"A cross dangling on her chest, her face taut with the pain of multiple wounds, a 12-year-old girl leans on a stick as she hobbles with a neighbor across a field littered with battle rubble to an evacuation helicopter. The girl’s home was destroyed and her father, sister and a brother were killed. Her mother and two brothers survived and claimed her in a hospital in Saigon." [Photo and caption from LIFE, July 2, 1965. Photographer: Horst Faas. Location: Dong Xoai, 55 miles north of Saigon, South Vietnam.]
Brian Willson’s Notes
January 2003
This 1965 LIFE photo was taken in Dong Xoai nearly four years before my arrival in Vietnam in the spring of 1969, 150 miles further south in the Mekong Delta. It reminds me of scenes I witnessed during the immediate aftermath of several daylight bombing attacks on totally undefended village targets in Vinh Long and Phong Dinh Provinces in the Delta. I saved this photo for my personal Vietnam files after discovering it in the 1970s.
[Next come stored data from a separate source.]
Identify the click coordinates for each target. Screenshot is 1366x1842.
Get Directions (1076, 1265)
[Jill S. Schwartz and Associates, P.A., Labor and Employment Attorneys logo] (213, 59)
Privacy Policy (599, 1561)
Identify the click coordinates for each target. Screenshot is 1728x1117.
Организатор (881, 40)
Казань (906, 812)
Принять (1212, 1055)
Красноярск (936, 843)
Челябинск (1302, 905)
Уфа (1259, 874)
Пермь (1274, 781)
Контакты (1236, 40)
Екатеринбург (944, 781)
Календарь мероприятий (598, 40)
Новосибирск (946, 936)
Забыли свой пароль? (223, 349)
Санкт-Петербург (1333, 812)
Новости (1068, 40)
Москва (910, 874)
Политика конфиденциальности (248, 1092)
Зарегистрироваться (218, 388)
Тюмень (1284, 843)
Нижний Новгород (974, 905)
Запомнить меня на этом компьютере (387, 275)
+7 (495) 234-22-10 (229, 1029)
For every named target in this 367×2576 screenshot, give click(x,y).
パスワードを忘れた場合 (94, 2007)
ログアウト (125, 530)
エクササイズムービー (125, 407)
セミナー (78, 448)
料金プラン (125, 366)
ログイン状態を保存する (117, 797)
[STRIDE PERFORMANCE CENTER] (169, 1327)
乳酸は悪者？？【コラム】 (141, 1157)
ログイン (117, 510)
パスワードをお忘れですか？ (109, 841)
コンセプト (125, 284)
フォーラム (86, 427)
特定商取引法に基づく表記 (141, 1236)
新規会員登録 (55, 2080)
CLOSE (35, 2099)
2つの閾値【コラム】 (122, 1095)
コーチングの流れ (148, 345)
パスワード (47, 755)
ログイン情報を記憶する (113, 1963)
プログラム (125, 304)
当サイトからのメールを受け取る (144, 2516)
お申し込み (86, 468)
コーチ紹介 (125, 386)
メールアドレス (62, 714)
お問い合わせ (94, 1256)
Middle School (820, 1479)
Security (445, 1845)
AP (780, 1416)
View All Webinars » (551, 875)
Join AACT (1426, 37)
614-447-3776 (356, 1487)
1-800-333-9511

In my horrible experiences, however, I have no memory of seeing any villagers on their feet, or any buildings standing intact. The villages were small, no larger in size than a baseball stadium, built on mounds in rice paddies, with somewhere between 100 and 200 residents caught as easy prey in the pilots’ targeting. There were virtually no men visible. Most of the villagers I saw were either relatively young females and children, or elderly. No weapons were visible and each village was clearly undefended.
I do remember one small girl trying to stand up on a stick similar to the girl shown in the LIFE photo here, though she kept falling down. Villagers and farm animals who had not immediately died from the bomb shrapnel or napalm, or Gatling machine-gun rounds from the low-flying fighter-bomber planes were simply lying on the ground left to die in their painful misery. There were certainly no evacuation helicopters or ground ambulances waiting to aid the maimed and injured.
This scene more than any other has haunted me through all the years since. My Vietnamese lieutenant cohort and I, incidentally assigned this mission as an extra duty, simply documented the pilots’ bombing "successes" during our eerily safe daytime mission. After quickly recording the first of these "successful" bombings, we departed in my USAF jeep for the 45-minute return trip on a rutted dirt road south to the Bassac River ferry crossing to nearby Can Tho City, then the final five miles north to our home base at Binh Thuy. During the ride back to the base, there was no discussion of calling in help for those villagers who might be saved by medical intervention. Everyone was considered a "communist" and the more dead the better. I was in shock, and had gagged and wept in the villages. My Vietnamese sidekick was ecstatic over the "victory." I did not have sufficient composure to insist on assuring medical follow-up to the wounded in the decimated villages. I began speaking out against the bombing missions after realizing the intention was to deliberately annihilate civilian populations in whole regions of the Mekong Delta. During several subsequent missions, I refused to travel close enough to the bombed villages to actually tabulate detailed destruction and body counts.
My anti-war views intensified during my time in Vietnam. On August 2, 1969, 150 days after my arrival in Vietnam, a courier personally delivered to me a telegram which read: "Termination…Lt Willson…will report to Phan Rang AB, RVN, on first available aircraft for processing to return to CONUS." [CONUS = Continental United States]
War! It changed me forever. If humanity wants to continue evolving on this awesome journey called life that has creatively unfolded over our 15-billion-year evolutionary history, then we will have to realize that war will inevitably cut this journey short for all of us. We must choose to end our addiction to war. Only a quantum leap from a technozoic, or anthropomorphic way of thinking, to an ecozoic, or biocentric consciousness, will save us from the extinction that is now staring us in the face. Only when we internalize our own sacredness within the larger sacredness, and pursue justice for all life, will there will be peace. War shall be no more. The continuation of life requires war’s termination once and for all.